日帰りの旅◆花供養と京都の芭蕉
2010年 11月 23日
花供養は近世中期の俳人高桑闌更が展開した芭蕉顕彰事業で、東山双林寺境内に芭蕉堂を作って芭蕉を祀り、毎年三月には全国の俳人の句をあつめた『花供養』を刊行した。この度の企画は、その歴史的な意味を追究するもので、大津の義仲寺から発信された『諸国翁墳記』とともに、ボクには強い関心の対象である。パネリストとその演題は以下の通り。
「京都の芭蕉さん ―花供養と芭蕉塚―」竹内千代子(聖トマス大学准教授)
「花供養と京都俳壇」松本節子(元福井大学教授)
「花供養の書誌 勝田善助」 岸本悠子(立命館大学大学院博士課程)
「芭蕉堂と花供養」小林 孔(大阪城南女子短期大学教授)
京都駅から衣笠までの往復にタクシーを使って、忙しい一日であったが、きわめて有益な一日であった。残る難問は、この成果をまとめる時間をいかに捻出するかである。
運転手さんに、例年なら紅葉の真っ盛りだが、今年はどうかと尋ねると、始まりは幾分遅かったが、いまは例年通りの見ごろにであるいう話。日帰りでどこに立ち寄る時間もないボクは、街路樹の枝に雀が群れ来るたびに、そして飛び去るたびに枝を離れる枯葉を、タクシーの窓からながめつつ帰途についた。みやげは西尾の生八つ橋を少し。この店の創業は元禄二年(一六八九)、芭蕉さんが『おくのほそ道』の旅に出た年である。
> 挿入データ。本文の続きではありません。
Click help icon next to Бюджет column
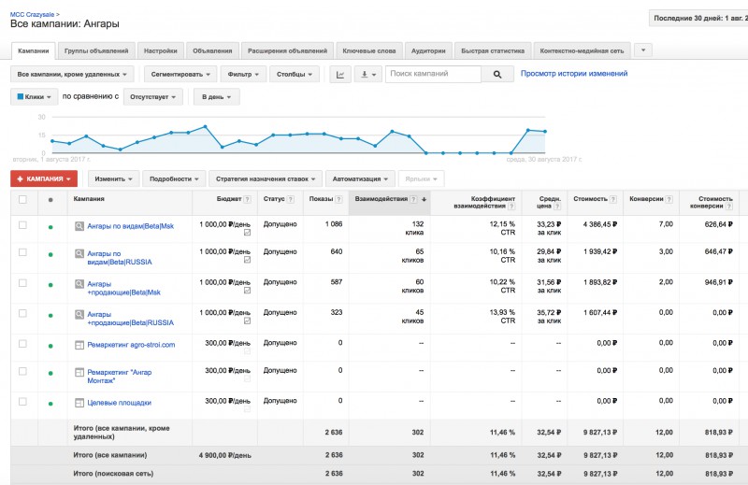Viewport: 748px width, 485px height. click(247, 199)
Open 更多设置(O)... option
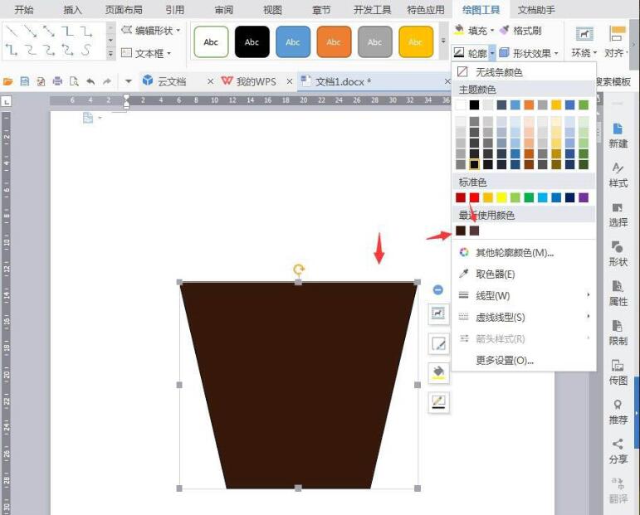The height and width of the screenshot is (515, 640). pyautogui.click(x=504, y=361)
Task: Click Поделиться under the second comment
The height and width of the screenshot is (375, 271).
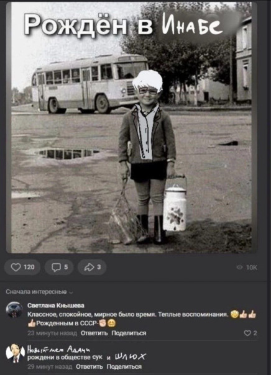Action: coord(124,367)
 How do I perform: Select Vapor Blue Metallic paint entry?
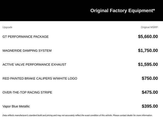point(16,106)
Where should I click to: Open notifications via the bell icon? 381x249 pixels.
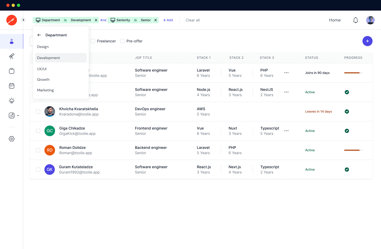pos(356,20)
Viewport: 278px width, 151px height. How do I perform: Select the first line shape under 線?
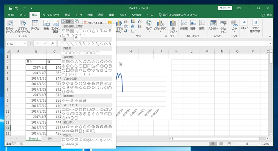pos(64,44)
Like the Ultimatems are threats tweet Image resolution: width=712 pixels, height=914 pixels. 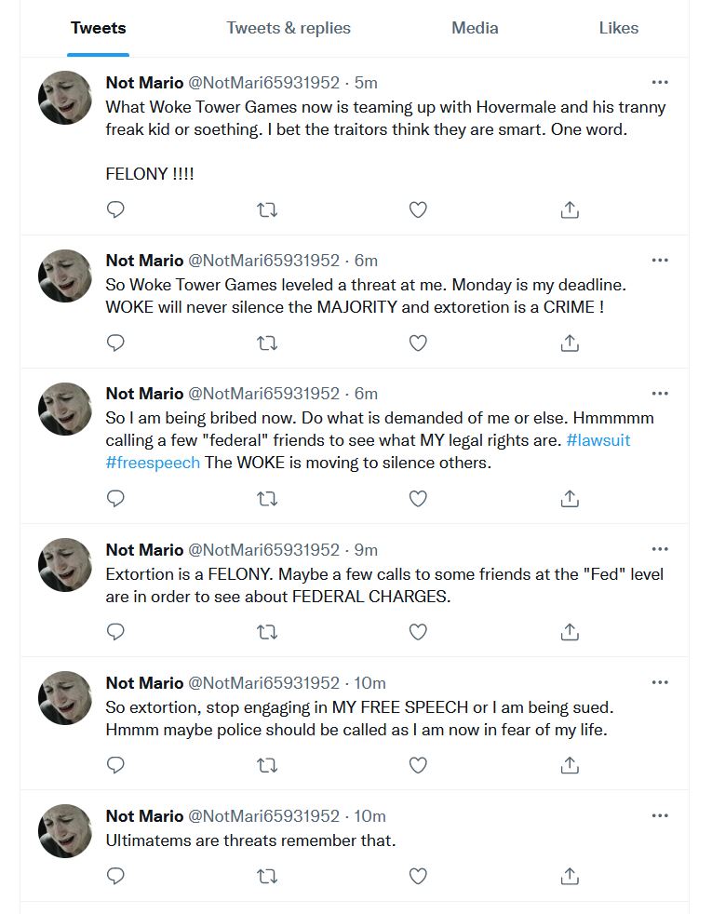(x=418, y=877)
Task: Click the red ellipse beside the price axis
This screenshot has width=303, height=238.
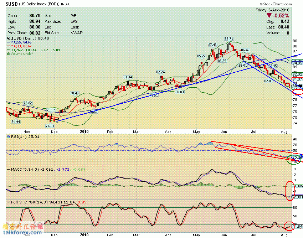Action: point(298,92)
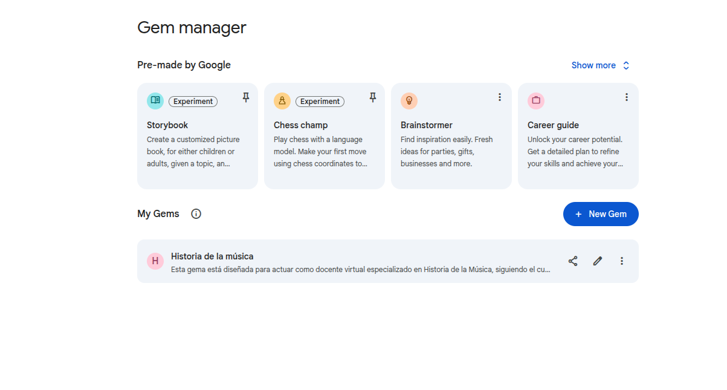Open more options for Historia de la música
The width and height of the screenshot is (727, 390).
622,261
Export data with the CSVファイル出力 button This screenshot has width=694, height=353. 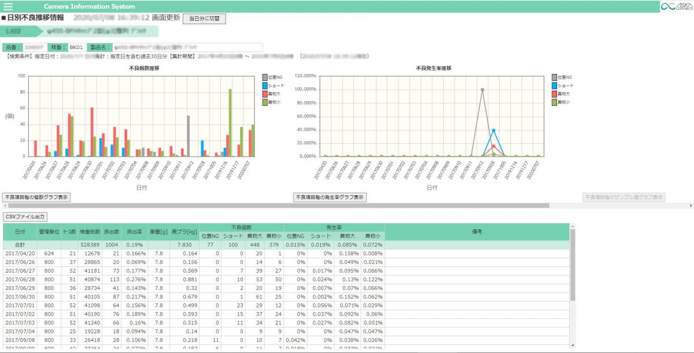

帰宅すると、雪虫が二、三庭先を行き来していた。
日帰りの一人の旅の冬紅葉 海 紅
〔附〕独活さんから脇句をいただいたので
日帰りの一人の旅の冬紅葉 海紅
うれしくもありさびしくもあり 独活
風邪ひいて読みさしの書を枕辺に 海紅

ご多忙の中、ますますのご活躍を期待しています。